Awesome

serverless-parquet-repartitioner

A AWS Lambda function for repartitioning parquet files in S3 via DuckDB queries.

Requirements

You'll need a current v3 version installation of the Serverless Framework on the machine you're planning to deploy the application from.

Also, you'll have to setup your AWS credentials according to the Serverless docs.

Install dependencies

After cloning the repo, you'll need to install the dependencies via

$ npm i

Configuration

You can customize the configuration of the stack by setting some configuration values. Open up the serverless.yml file, and search for TODO in your IDE. This will point you to the places you need to update according to your needs.

Mandatory configuration settings

S3 bucket name: You need to use the S3 bucket where your data that you want to repartition resides (e.g. my-source-bucket)
Custom repartitioning query: You can write flexible repartitioning queries in the DuckDB syntax. Have a look at the examples at the httpfs extension docs. You need to update this, as the template uses only example values!

Optional configuration settings

S3 region: The AWS region your S3 bucket is deployed to (if different from the region the Lambda funciton is deployed to)
The schedule: The actual schedule on why the Lambda function is run. Have a look at the Serverless Framework docs to find out what the potential settings are.
DuckDB memory limit: The memory limit is influenced by the function memory setting (automatically)
DuckDB threads count: Optionally set the max thread limit (on Lambda, this is set automatically by the amount of memory the functions has assigned), but with this setting you can influence how many files are writte per partition. If you set a lower thread count than available, this means that the computation will not use all available resources for the sake of being able to set the number of generated files! Ideally, rather align the amount of memory you assign to the Lambda function.
Lambda timeout: The maximum time a Lambda function can run is currently 15min / 900sec. This means that if your query takes longer than that, it will be terminated by the underlying Firecracker engine.

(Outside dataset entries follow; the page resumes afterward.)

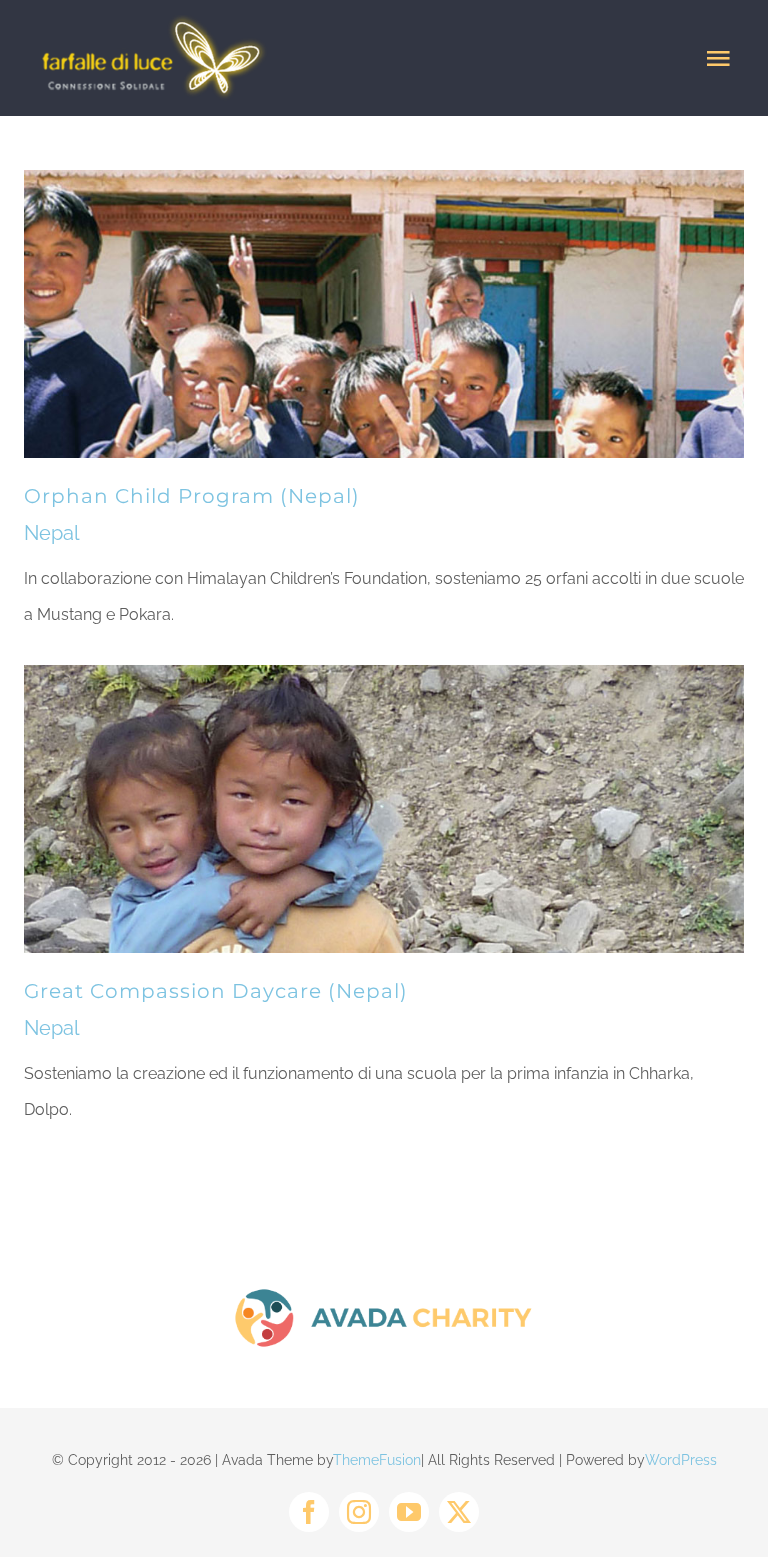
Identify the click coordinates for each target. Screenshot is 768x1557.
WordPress (681, 1460)
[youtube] (409, 1512)
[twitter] (459, 1512)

Using different source/target S3 buckets

If you're planning to use different S3 buckets as source and target for the data repartitioning, you need to adapt the iamRoleStatements settings of the function.

Here's an example with minimal privileges:

iamRoleStatements:
  # Source S3 bucket permissions
  - Effect: Allow
    Action:
      - s3:ListBucket
    Resource: 'arn:aws:s3:::my-source-bucket'
  - Effect: Allow
    Action:
      - s3:GetObject
    Resource: 'arn:aws:s3:::my-source-bucket/*'
  # Target S3 bucket permissions
  - Effect: Allow
    Action:
      - s3:ListBucket
      - s3:ListBucketMultipartUploads
    Resource: 'arn:aws:s3:::my-target-bucket'
  - Effect: Allow
    Action:
      - s3:PutObject
      - s3:AbortMultipartUpload
      - s3:ListMultipartUploadParts
    Resource: 'arn:aws:s3:::my-target-bucket/*'

A query for this use case would look like this:

COPY (SELECT * FROM parquet_scan('s3://my-source-bucket/input/*.parquet', HIVE_PARTITIONING = 1)) TO 's3://my-starget-bucket/output' (FORMAT PARQUET, PARTITION_BY (column1, column2, column3), ALLOW_OVERWRITE TRUE);

Deployment

After you cloned this repository to your local machine and cd'ed in its directory, the application can be deployed like this (don't forget a npm i to install the dependencies!):

$ sls deploy

This will deploy the stack to the default AWS region us-east-1. In case you want to deploy the stack to a different region, you can specify a --region argument:

$ sls deploy --region eu-central-1

The deployment should take 2-3 minutes.

Checks and manual triggering

You can manually invoke the deployed Lambda function by running

$ sls invoke -f repartitionData

After that, you can check the generated CloudWatch logs by issueing

$ sls logs -f repartitionData

If you don't see any DUCKDB_NODEJS_ERROR in the logs, everything ran successfully, and you can have a look at your S3 bucket for the newly generated parquet files.

Costs

Using this repository will generate costs in your AWS account. Please refer to the AWS pricing docs before deploying and running it.